Miedos infantiles
Todos los niños, como parte de su desarrollo, pasan por una época en la que sufren una infinidad de miedos: a los ruidos, a estar solos, a la oscuridad, a los monstruos del armario… Se estima que alrededor del 50% de los niños sienten algún miedo intenso. Sin embargo, a no ser que este miedo sea excesivo o continúe mientras el niño crece, no nos debemos preocupar. En caso contrario sí deberemos acudir a un especialista.

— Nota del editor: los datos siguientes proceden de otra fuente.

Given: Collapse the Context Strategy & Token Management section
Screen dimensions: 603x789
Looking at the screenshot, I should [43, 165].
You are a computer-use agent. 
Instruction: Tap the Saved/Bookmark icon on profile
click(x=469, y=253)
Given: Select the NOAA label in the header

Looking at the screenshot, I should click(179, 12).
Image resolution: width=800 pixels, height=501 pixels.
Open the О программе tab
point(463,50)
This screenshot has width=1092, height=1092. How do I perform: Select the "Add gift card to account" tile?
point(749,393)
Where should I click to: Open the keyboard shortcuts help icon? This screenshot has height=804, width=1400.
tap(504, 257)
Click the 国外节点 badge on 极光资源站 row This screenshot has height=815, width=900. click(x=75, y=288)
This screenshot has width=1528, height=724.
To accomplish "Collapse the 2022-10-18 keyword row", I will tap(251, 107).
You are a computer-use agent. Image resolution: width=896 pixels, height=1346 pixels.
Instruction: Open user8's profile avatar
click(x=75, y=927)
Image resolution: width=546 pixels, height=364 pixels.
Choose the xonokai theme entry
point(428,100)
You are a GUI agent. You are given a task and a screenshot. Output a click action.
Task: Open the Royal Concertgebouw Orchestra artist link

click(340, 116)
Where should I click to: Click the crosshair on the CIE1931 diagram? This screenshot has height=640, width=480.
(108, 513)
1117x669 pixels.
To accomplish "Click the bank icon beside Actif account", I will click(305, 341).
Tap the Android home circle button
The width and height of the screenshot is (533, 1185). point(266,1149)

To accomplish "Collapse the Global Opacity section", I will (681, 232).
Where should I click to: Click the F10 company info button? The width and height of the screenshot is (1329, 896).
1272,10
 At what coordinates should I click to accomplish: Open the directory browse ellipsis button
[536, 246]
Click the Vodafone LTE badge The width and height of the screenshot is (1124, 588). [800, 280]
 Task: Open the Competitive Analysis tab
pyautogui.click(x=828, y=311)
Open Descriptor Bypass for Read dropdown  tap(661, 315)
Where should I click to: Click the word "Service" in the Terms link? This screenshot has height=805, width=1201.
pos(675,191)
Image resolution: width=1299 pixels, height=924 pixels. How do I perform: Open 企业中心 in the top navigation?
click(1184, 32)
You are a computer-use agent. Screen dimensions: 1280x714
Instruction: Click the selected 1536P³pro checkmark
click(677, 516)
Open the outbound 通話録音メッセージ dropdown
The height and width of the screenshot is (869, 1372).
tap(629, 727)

Los miedos de los niños van cambiando según crecen. Los bebés suelen asustarse ante ruidos fuertes o personas que no conocen. Después, a partir de los seis años, aparecen los miedos a las criaturas que aparecen en los cuentos, monstruos, brujas, etc. Poco a poco los miedos varían, y van apareciendo los miedos a separarse de los padres o a ser rechazados por los demás.

Para evitar que los miedos permanezcan hasta la edad adulta, la actuación de los padres ante estos es esencial. No basta con decirle al niño que no ocurre nada, sino que hay que ayudarle a que poco a poco vaya venciendo el miedo. Para ello se pueden seguir determinadas pautas:

– No debemos forzar al niño a que se enfrente directamente a aquello que teme. Si tiene miedo a la oscuridad y lo dejamos en una habitación a oscuras aumentará su nivel de ansiedad y con él el miedo que siente. Es esencial que nos mostremos tranquilos ante la situación, para no transmitir angustia al niño.

– Debemos acostumbrar poco a poco al niño a la situación que teme. Si tiene miedo a la oscuridad, le dejaremos la luz encendida durante unos días y poco a poco iremos disminuyendo la intensidad de la misma.

– También podemos representar ante el niño la situación que él teme (como mirar en el armario para ver si hay algo oculto en él), para demostrarle que no sucede nada.